Diagnostics & Maintenance

  • roll doctor --json — system health check, including runtime env drift summary for registered agents.
  • roll doctor --fix-plan --json — include safe remediation hints without mutating local state.
  • roll doctor --fix --json — apply safe fixes only: config migration, agents.dataDir creation, and orphan core-managed runtime metadata cleanup.
  • roll agent health --json — per-agent runtime check. In v0.6.7+, persistent agents can also report sidecar issues such as version mismatch, orphan metadata, or PID mismatch before endpoint probing.
  • roll update --check — check available updates for roll-core and all registered agents without applying.
  • roll update — apply all available updates (lifecycle varies by source type).
  • roll config explain [path] — document a config key (purpose, defaults, examples); omit path to list common entries.
  • roll config setup [llm|install|agent] [agent-name] — interactive config wizard (TTY required; cancel → non-zero exit).
  • roll config migrate — run when doctor or update reports needs-migration.

Decision flow:

  1. Unknown system state or unexpected tool failure -> run roll doctor --json.
  2. doctor returns warn / fail and a fix may exist -> run roll doctor --fix-plan --json.
  3. The proposed fix is within the safe-fix boundary -> run roll doctor --fix --json.
  4. A persistent agent still fails -> run roll agent info <agent-name> and roll agent health --json; restart only when Roll owns that agent lifecycle.

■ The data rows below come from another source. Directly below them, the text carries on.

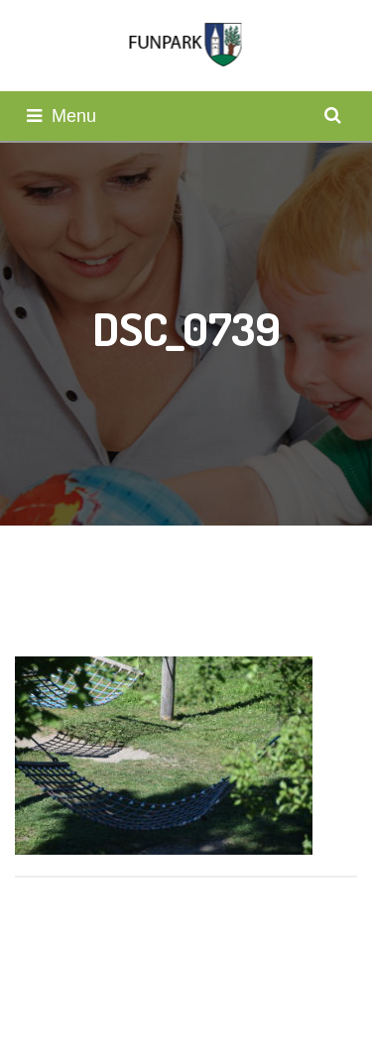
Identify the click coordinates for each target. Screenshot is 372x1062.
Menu (61, 116)
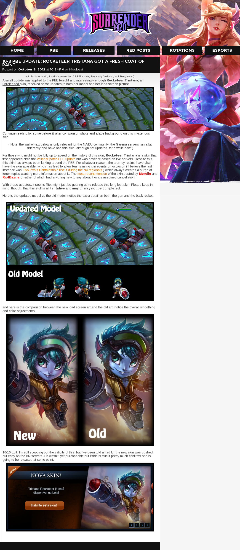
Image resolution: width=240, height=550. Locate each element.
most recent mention (92, 173)
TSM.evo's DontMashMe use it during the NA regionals (62, 170)
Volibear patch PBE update (56, 159)
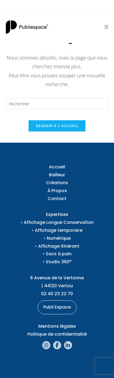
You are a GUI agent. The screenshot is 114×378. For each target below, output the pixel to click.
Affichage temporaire (58, 230)
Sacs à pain (59, 254)
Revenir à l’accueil (57, 125)
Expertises (57, 214)
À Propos (57, 190)
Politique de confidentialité (57, 334)
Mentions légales (57, 326)
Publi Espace (57, 307)
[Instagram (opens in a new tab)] (46, 345)
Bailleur (57, 175)
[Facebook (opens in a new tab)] (57, 345)
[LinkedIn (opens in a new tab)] (68, 345)
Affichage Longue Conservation (59, 222)
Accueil (57, 167)
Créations (57, 183)
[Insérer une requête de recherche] (57, 103)
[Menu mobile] (106, 27)
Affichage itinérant (58, 246)
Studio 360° (59, 262)
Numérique (59, 238)
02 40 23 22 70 (57, 294)
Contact (57, 198)
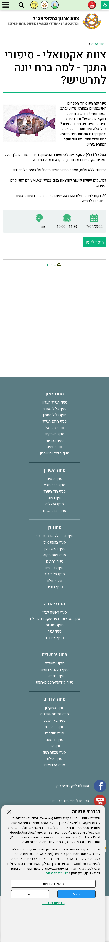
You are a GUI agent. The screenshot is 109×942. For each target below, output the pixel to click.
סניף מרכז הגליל (54, 421)
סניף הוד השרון (54, 491)
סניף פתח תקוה (54, 555)
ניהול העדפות (53, 884)
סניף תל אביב (54, 574)
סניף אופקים (54, 733)
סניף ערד (54, 746)
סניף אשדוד (54, 637)
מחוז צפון (54, 394)
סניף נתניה (54, 478)
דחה (30, 894)
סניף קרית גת (54, 727)
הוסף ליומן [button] (95, 242)
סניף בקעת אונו (54, 542)
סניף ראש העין (54, 548)
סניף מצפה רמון (54, 752)
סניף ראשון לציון (54, 612)
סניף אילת (54, 758)
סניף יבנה (55, 631)
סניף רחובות (55, 625)
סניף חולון (54, 580)
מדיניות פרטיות (53, 903)
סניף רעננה (55, 497)
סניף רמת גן (54, 561)
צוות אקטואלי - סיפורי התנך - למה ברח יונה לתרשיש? (55, 68)
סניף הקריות (55, 440)
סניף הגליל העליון (54, 402)
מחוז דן (54, 527)
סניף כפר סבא (54, 485)
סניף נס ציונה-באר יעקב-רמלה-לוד (54, 618)
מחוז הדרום (54, 699)
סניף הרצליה (54, 504)
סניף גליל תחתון (54, 415)
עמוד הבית (98, 44)
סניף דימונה (54, 739)
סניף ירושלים (55, 663)
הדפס (51, 264)
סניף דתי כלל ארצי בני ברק (54, 536)
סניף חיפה (54, 447)
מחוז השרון (54, 470)
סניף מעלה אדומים (55, 669)
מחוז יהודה (54, 604)
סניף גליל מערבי (54, 408)
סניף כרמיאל (54, 427)
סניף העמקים (54, 434)
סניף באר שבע (54, 720)
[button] (21, 5)
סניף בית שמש (54, 676)
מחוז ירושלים (54, 654)
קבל (76, 894)
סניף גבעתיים (55, 567)
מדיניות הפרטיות (57, 873)
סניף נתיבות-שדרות (54, 714)
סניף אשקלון (54, 707)
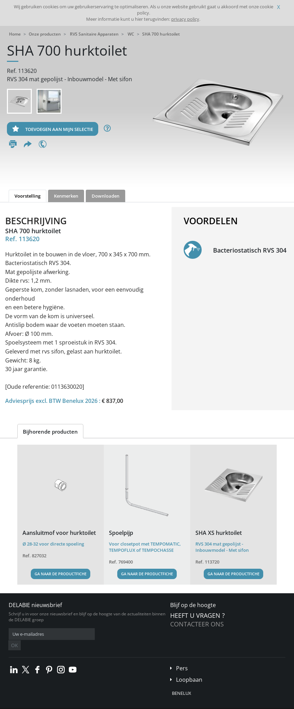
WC (131, 34)
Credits (149, 703)
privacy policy (185, 19)
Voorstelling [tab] (27, 196)
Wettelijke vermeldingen (115, 703)
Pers (182, 658)
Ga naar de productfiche (60, 573)
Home (15, 34)
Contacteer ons (197, 624)
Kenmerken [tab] (66, 196)
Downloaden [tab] (105, 196)
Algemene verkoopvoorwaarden (59, 703)
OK (118, 634)
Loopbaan (189, 669)
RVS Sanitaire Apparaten (94, 34)
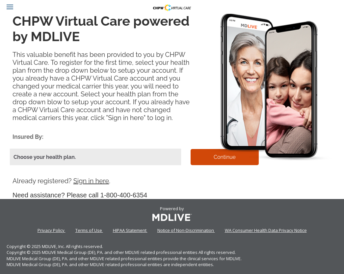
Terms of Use (89, 230)
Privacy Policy (52, 230)
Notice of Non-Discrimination (186, 230)
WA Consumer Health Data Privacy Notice (266, 230)
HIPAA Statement (130, 230)
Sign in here (91, 181)
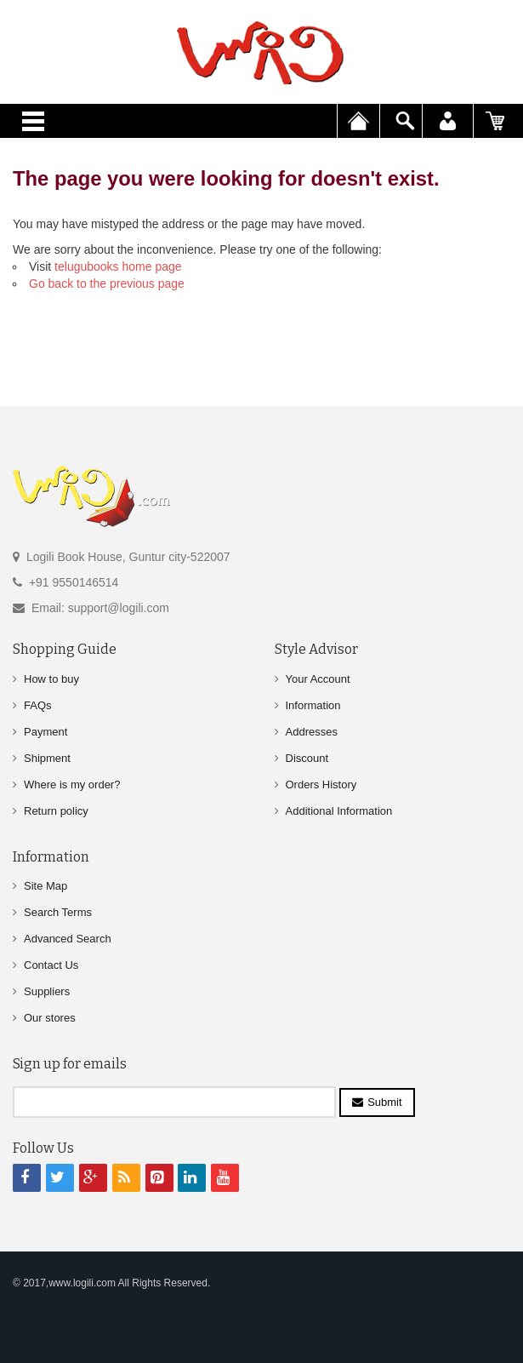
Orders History (321, 784)
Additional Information (339, 811)
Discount (307, 758)
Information (313, 705)
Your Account (318, 679)
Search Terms (58, 912)
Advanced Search (67, 938)
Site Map (45, 885)
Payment (45, 731)
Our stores (50, 1017)
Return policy (56, 811)
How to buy (51, 679)
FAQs (38, 705)
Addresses (312, 731)
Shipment (47, 758)
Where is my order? (72, 784)
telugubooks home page (117, 266)
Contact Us (51, 965)
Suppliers (47, 991)
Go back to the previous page (107, 283)
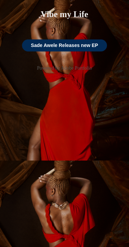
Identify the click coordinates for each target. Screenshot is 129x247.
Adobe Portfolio (76, 68)
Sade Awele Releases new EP (64, 45)
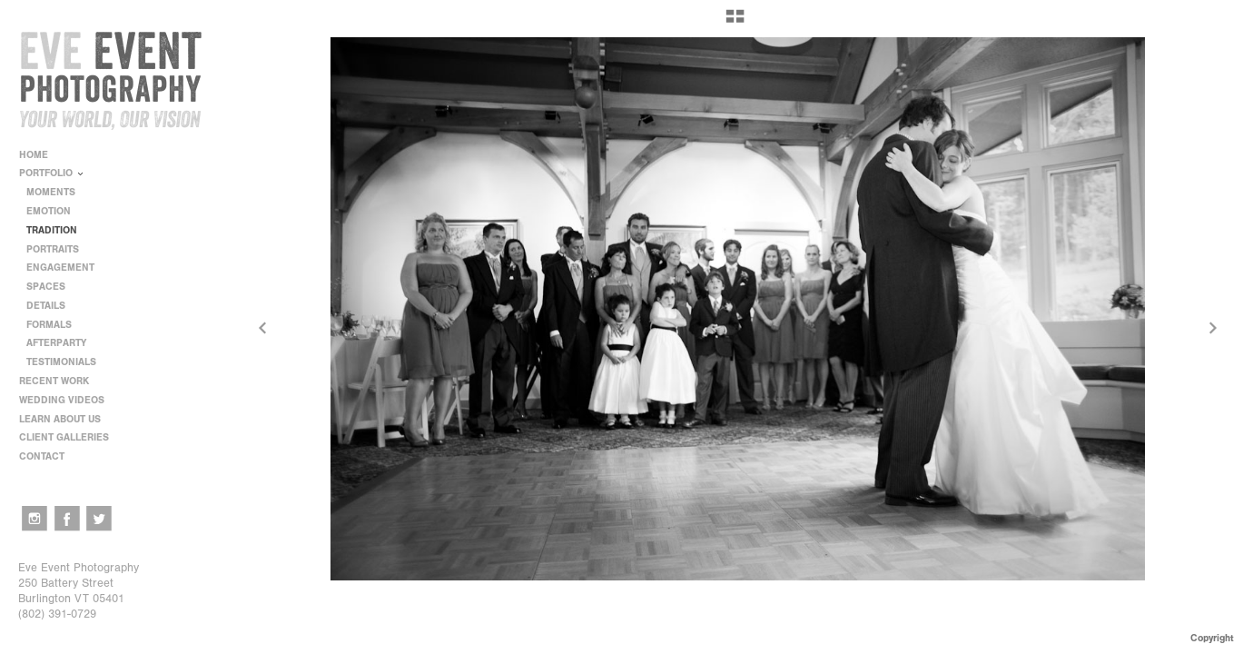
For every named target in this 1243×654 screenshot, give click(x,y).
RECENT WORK (60, 381)
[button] (735, 22)
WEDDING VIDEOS (61, 400)
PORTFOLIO (52, 173)
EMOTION (48, 211)
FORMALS (49, 325)
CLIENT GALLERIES (64, 437)
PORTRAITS (52, 249)
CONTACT (41, 456)
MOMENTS (50, 192)
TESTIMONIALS (61, 362)
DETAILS (45, 306)
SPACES (45, 286)
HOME (33, 155)
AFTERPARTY (56, 343)
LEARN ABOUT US (66, 419)
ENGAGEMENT (60, 267)
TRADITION (51, 230)
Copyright (1212, 638)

For output formats, env drift labels, update lifecycle details, and follow-up actions, see references/workflows.md.

Output Handling

  • Parse JSON from stdout.
  • Treat stderr as diagnostics such as Did you mean: ..., cause: ..., and human-readable needs_input sections; do not parse stderr as the result payload.
  • Treat non-zero exit codes as failures or gated states.
  • For roll ask --json, handle success, needs_input, needs_confirmation, and failed.
  • When roll ask --json returns needs_input, resolve both validationIssues and runtimeIssues before retrying with roll run.
  • Treat roll ask as single-shot. For multi-step workflows, chain explicit roll run calls.

References

  • For first-time machine setup, roll config setup/explain, config migration, npm install network config, and the difference between roll agent add (local source) vs roll agent install (published package), read references/setup.md.
  • For multi-step Roll CLI recipes and troubleshooting sequences, read references/workflows.md.
  • For common Roll-layer failures and recovery paths, read references/errors.md.
  • For cross-agent sequencing, verification patterns, and shared orchestration pitfalls, read references/cross-agent-orchestration.md.
  • For tool input/output details, env declarations, and capability boundaries, read the target subagent's own SKILL.md or runtime metadata.